PROBLEM STATEMENT:
Please retype all of the following entries exactly.

PROVIDED INFORMATION:
================

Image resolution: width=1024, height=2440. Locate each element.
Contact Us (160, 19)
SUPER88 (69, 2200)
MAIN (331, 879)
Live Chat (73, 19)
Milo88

================

RESULT OF THIS TASK:
Image resolution: width=1024, height=2440. Locate each element.
Contact Us (160, 19)
SUPER88 (69, 2200)
MAIN (331, 879)
Live Chat (73, 19)
Milo88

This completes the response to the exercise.